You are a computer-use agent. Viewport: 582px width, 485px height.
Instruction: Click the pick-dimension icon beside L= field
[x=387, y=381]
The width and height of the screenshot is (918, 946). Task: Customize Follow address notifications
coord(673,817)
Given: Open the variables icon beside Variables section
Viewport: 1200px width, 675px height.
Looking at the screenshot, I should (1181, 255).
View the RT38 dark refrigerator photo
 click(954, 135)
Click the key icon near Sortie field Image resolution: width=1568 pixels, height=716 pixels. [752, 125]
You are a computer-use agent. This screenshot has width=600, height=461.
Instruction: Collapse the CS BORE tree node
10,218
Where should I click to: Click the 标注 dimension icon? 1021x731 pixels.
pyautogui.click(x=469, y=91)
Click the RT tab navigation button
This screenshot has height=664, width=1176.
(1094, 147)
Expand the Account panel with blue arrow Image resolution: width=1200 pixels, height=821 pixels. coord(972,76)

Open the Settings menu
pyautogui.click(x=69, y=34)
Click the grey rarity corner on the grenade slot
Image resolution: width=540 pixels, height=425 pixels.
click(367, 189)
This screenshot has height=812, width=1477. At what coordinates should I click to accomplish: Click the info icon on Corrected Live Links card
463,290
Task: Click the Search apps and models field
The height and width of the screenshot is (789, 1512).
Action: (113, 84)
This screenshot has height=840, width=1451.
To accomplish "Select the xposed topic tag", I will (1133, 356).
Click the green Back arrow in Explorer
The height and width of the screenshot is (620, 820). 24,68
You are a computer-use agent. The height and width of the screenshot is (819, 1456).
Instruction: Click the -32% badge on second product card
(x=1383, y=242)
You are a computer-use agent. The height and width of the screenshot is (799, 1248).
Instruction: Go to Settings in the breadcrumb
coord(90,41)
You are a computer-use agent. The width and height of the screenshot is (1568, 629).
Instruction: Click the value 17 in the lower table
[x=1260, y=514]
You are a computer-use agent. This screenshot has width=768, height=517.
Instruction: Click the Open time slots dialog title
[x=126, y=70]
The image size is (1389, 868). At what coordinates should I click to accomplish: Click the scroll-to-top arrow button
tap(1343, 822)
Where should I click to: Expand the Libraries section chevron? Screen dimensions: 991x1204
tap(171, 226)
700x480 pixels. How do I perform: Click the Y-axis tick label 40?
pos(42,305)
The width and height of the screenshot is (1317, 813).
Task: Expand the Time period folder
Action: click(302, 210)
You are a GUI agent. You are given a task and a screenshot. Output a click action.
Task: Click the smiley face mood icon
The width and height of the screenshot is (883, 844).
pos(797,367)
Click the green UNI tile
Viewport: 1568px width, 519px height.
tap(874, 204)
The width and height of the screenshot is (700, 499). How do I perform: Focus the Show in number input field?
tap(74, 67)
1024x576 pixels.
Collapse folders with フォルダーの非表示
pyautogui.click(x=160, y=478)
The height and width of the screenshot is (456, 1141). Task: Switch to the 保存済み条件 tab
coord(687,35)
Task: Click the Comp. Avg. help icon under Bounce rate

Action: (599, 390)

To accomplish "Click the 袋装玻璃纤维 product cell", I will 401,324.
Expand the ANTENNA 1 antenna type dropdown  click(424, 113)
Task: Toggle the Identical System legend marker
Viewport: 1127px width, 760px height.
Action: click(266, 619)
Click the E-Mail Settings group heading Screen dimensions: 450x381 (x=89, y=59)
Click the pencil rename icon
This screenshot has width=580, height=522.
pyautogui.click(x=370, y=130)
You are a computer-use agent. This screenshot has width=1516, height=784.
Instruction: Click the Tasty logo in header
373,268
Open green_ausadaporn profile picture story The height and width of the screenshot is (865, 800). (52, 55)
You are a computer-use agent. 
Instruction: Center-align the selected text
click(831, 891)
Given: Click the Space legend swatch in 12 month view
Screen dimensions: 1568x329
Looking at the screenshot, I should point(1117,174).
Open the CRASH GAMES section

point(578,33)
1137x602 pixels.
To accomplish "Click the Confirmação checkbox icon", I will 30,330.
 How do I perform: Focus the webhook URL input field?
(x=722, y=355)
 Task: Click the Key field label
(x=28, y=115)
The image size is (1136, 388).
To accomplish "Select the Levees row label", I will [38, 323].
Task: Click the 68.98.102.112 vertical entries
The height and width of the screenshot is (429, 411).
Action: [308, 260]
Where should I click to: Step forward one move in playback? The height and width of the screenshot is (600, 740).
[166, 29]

Goal of the exercise: Repeat the data in its entirety, character for character.

Response to this task:
You are a computer-use agent. Viewport: 582px width, 485px height.
Instruction: Click the pick-dimension icon beside L= field
[x=387, y=381]
The width and height of the screenshot is (918, 946). Task: Customize Follow address notifications
coord(673,817)
Given: Open the variables icon beside Variables section
Viewport: 1200px width, 675px height.
Looking at the screenshot, I should (1181, 255).
View the RT38 dark refrigerator photo
 click(954, 135)
Click the key icon near Sortie field Image resolution: width=1568 pixels, height=716 pixels. [752, 125]
You are a computer-use agent. This screenshot has width=600, height=461.
Instruction: Collapse the CS BORE tree node
10,218
Where should I click to: Click the 标注 dimension icon? 1021x731 pixels.
pyautogui.click(x=469, y=91)
Click the RT tab navigation button
This screenshot has height=664, width=1176.
(1094, 147)
Expand the Account panel with blue arrow Image resolution: width=1200 pixels, height=821 pixels. coord(972,76)

Open the Settings menu
pyautogui.click(x=69, y=34)
Click the grey rarity corner on the grenade slot
Image resolution: width=540 pixels, height=425 pixels.
click(367, 189)
This screenshot has height=812, width=1477. At what coordinates should I click to accomplish: Click the info icon on Corrected Live Links card
463,290
Task: Click the Search apps and models field
The height and width of the screenshot is (789, 1512).
Action: (113, 84)
This screenshot has height=840, width=1451.
To accomplish "Select the xposed topic tag", I will (1133, 356).
Click the green Back arrow in Explorer
The height and width of the screenshot is (620, 820). 24,68
You are a computer-use agent. The height and width of the screenshot is (819, 1456).
Instruction: Click the -32% badge on second product card
(x=1383, y=242)
You are a computer-use agent. The height and width of the screenshot is (799, 1248).
Instruction: Go to Settings in the breadcrumb
coord(90,41)
You are a computer-use agent. The width and height of the screenshot is (1568, 629).
Instruction: Click the value 17 in the lower table
[x=1260, y=514]
You are a computer-use agent. This screenshot has width=768, height=517.
Instruction: Click the Open time slots dialog title
[x=126, y=70]
The image size is (1389, 868). At what coordinates should I click to accomplish: Click the scroll-to-top arrow button
tap(1343, 822)
Where should I click to: Expand the Libraries section chevron? Screen dimensions: 991x1204
tap(171, 226)
700x480 pixels. How do I perform: Click the Y-axis tick label 40?
pos(42,305)
The width and height of the screenshot is (1317, 813).
Task: Expand the Time period folder
Action: click(302, 210)
You are a GUI agent. You are given a task and a screenshot. Output a click action.
Task: Click the smiley face mood icon
The width and height of the screenshot is (883, 844).
pos(797,367)
Click the green UNI tile
Viewport: 1568px width, 519px height.
tap(874, 204)
The width and height of the screenshot is (700, 499). How do I perform: Focus the Show in number input field?
tap(74, 67)
1024x576 pixels.
Collapse folders with フォルダーの非表示
pyautogui.click(x=160, y=478)
The height and width of the screenshot is (456, 1141). Task: Switch to the 保存済み条件 tab
coord(687,35)
Task: Click the Comp. Avg. help icon under Bounce rate

Action: (599, 390)

To accomplish "Click the 袋装玻璃纤维 product cell", I will 401,324.
Expand the ANTENNA 1 antenna type dropdown  click(424, 113)
Task: Toggle the Identical System legend marker
Viewport: 1127px width, 760px height.
Action: click(266, 619)
Click the E-Mail Settings group heading Screen dimensions: 450x381 (x=89, y=59)
Click the pencil rename icon
This screenshot has width=580, height=522.
pyautogui.click(x=370, y=130)
You are a computer-use agent. This screenshot has width=1516, height=784.
Instruction: Click the Tasty logo in header
373,268
Open green_ausadaporn profile picture story The height and width of the screenshot is (865, 800). (52, 55)
You are a computer-use agent. 
Instruction: Center-align the selected text
click(831, 891)
Given: Click the Space legend swatch in 12 month view
Screen dimensions: 1568x329
Looking at the screenshot, I should point(1117,174).
Open the CRASH GAMES section

point(578,33)
1137x602 pixels.
To accomplish "Click the Confirmação checkbox icon", I will 30,330.
 How do I perform: Focus the webhook URL input field?
(x=722, y=355)
 Task: Click the Key field label
(x=28, y=115)
The image size is (1136, 388).
To accomplish "Select the Levees row label", I will [38, 323].
Task: Click the 68.98.102.112 vertical entries
The height and width of the screenshot is (429, 411).
Action: [308, 260]
Where should I click to: Step forward one move in playback? The height and width of the screenshot is (600, 740).
[166, 29]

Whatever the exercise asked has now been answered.